Oasi, focolare ed esempio per il mondo:

"Ciascun Cavaliere della Carità deve ... fare della Casa dove vive un'oasi ed un focolare di santità, di carità, di pace e di silenzio... L'ordine e la pulizia d'una Casa dell'Istituto riflettono lo spirito e la vita ordinata dei Cavalieri che vi risiedono" (St 2, art. 62). "La fraternità in comunità ... è anch'essa un mezzo d'apostolato; infatti è un esempio che sprona i laici a ricreare l'armonia nelle loro rispettive famiglie" (Rel. 2001).

Buon umore e scherzi da prete!
Il buon umore, parente stretto della gioia e della carità cristiana (cfr.

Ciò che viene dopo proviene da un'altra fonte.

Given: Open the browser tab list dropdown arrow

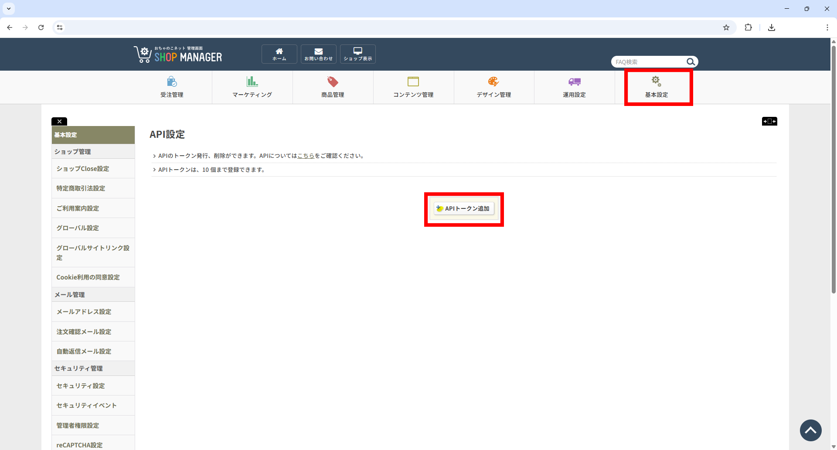Looking at the screenshot, I should click(9, 8).
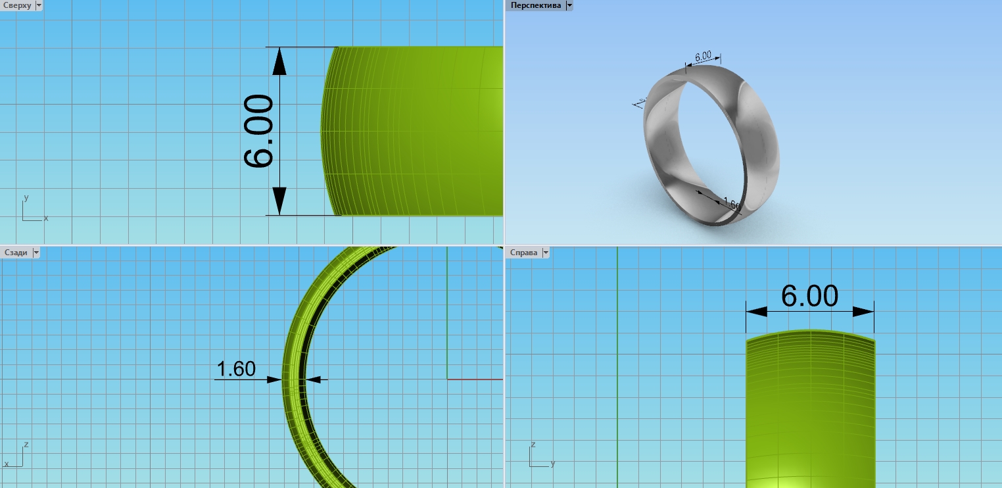Expand the Сзади viewport dropdown arrow
Viewport: 1002px width, 488px height.
[x=36, y=253]
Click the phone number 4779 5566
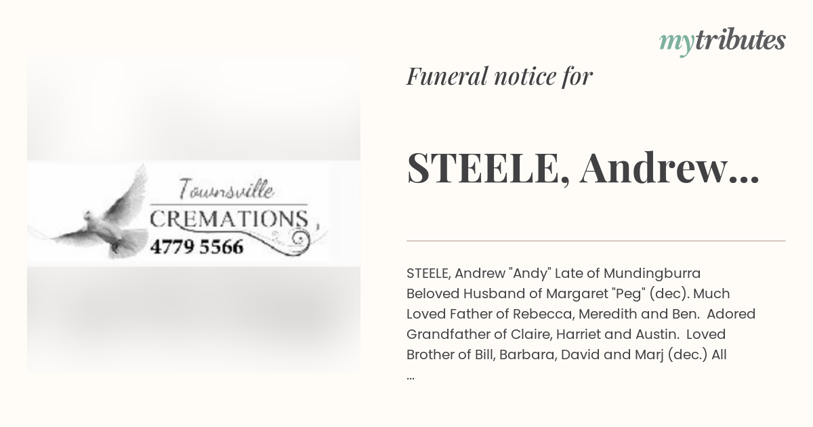Image resolution: width=813 pixels, height=427 pixels. click(196, 247)
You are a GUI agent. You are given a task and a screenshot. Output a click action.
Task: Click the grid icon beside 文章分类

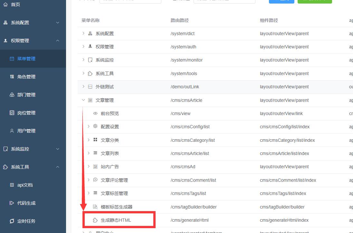[x=95, y=140]
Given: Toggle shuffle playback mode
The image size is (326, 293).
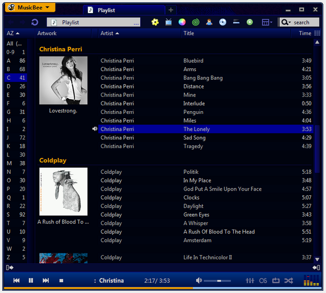Looking at the screenshot, I should click(x=289, y=281).
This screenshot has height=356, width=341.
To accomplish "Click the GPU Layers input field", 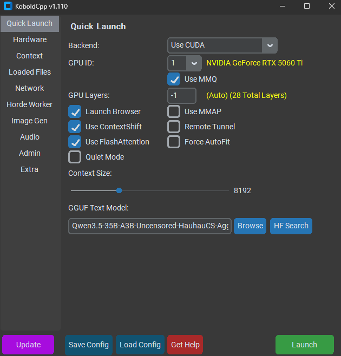I will (181, 96).
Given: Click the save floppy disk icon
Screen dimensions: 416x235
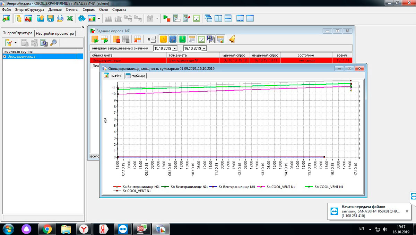Looking at the screenshot, I should pyautogui.click(x=50, y=18).

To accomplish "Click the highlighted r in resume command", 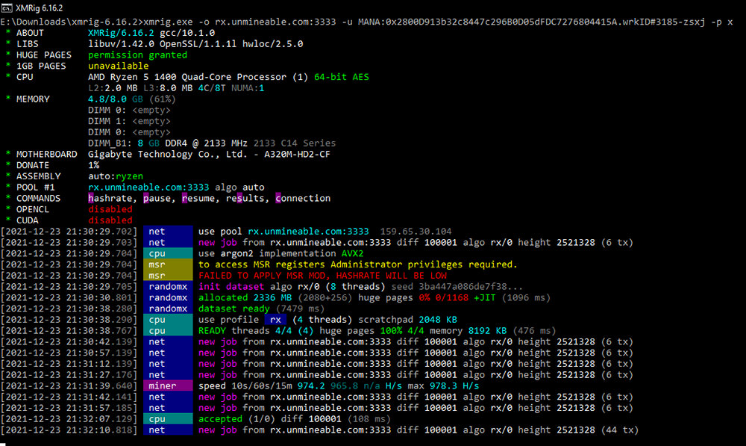I will click(184, 198).
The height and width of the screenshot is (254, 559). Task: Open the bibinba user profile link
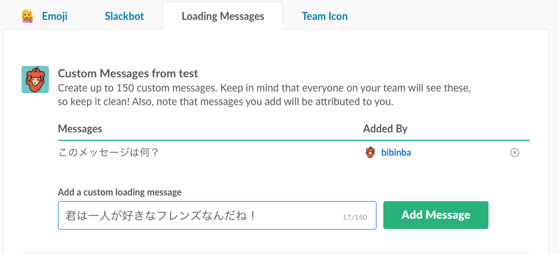click(396, 153)
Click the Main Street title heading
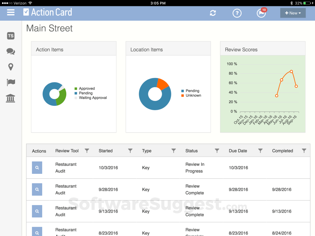 pos(49,29)
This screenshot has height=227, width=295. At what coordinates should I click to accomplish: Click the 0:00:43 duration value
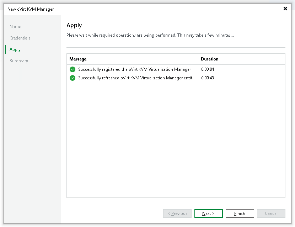208,78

Gv 15, 11-12), è indispensabile sia in una sana vita comune, sia nell'apostolato per attirare le persone soprattutto coloro che si sono allontanati dalla fede con delle scuse ed i cosiddetti anticlericali: "Quando la nostra coscienza è pura, essere gioiosi è facile ... Il Buon Dio ci aiuta ad essere gioiosi per fare dell'apostolato" (P 1967.02.22); "Faccio degli scherzi per mettere le persone a loro agio" (P 1984.05.25; 00018F*550).